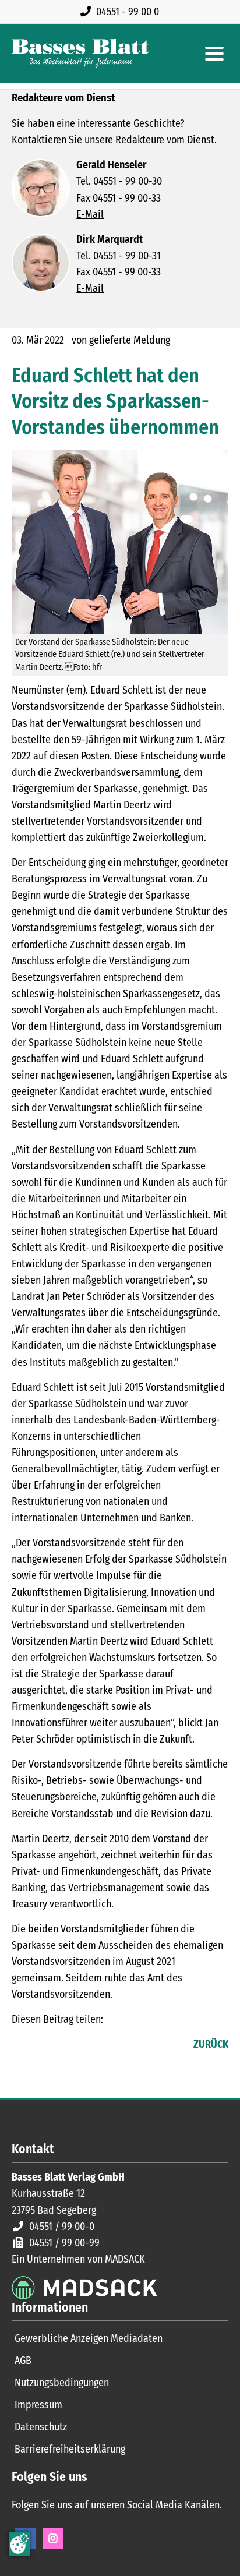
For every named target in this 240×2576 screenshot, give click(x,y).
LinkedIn (44, 2045)
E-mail (67, 2045)
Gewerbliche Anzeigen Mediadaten (89, 2338)
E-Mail (90, 214)
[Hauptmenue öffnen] (214, 54)
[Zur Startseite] (80, 53)
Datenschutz (41, 2426)
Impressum (38, 2404)
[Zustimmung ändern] (19, 2544)
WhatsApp (91, 2045)
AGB (23, 2360)
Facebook (21, 2045)
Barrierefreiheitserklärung (70, 2449)
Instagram (53, 2538)
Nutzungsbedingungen (62, 2382)
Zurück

- _WHAT NEEDS TO BE DONE_
Find "AGB (23, 2360)" in the data above, then repeat that line and all lines after it exactly, ending with the final line.

- _RESPONSE AREA_
AGB (23, 2360)
Facebook (21, 2045)
Barrierefreiheitserklärung (70, 2449)
Instagram (53, 2538)
Nutzungsbedingungen (62, 2382)
Zurück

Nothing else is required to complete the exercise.